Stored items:
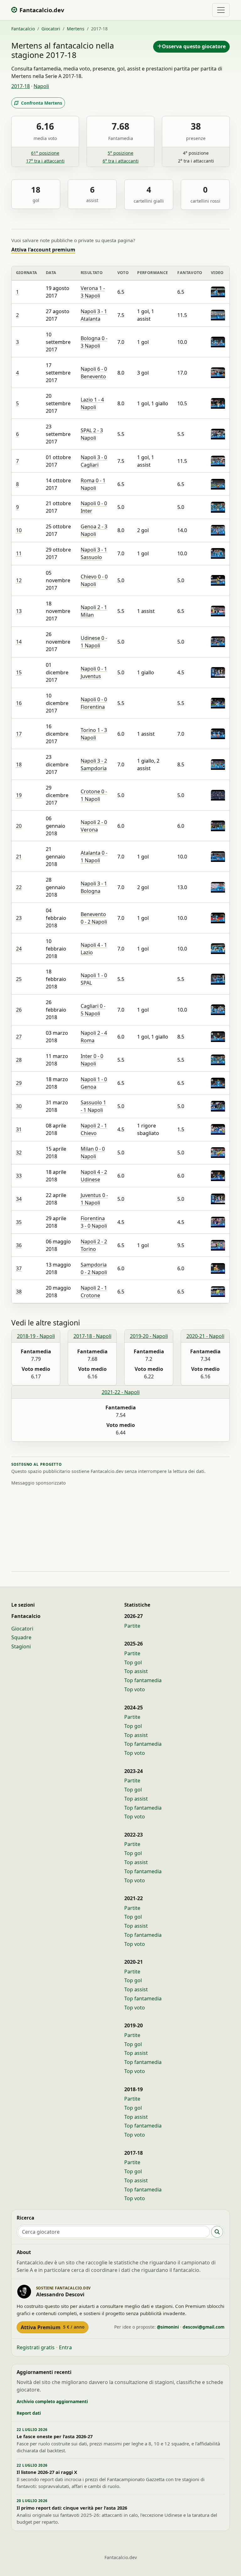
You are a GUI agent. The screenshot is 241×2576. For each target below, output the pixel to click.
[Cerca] (217, 2232)
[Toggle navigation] (221, 10)
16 (19, 703)
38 (19, 1291)
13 (19, 611)
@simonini (168, 2327)
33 (19, 1175)
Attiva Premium (52, 2327)
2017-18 (20, 86)
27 (19, 1036)
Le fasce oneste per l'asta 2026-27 (55, 2436)
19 (19, 795)
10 (19, 530)
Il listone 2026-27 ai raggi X (47, 2472)
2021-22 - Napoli (121, 1392)
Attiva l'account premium (43, 249)
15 (19, 672)
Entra (65, 2347)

● **AIM OF THE EXERCISE**: Every line above in which the word "Attiva" occurs needs to be copied.

● **WRITTEN RESPONSE**:
Attiva Premium (52, 2327)
Attiva l'account premium (43, 249)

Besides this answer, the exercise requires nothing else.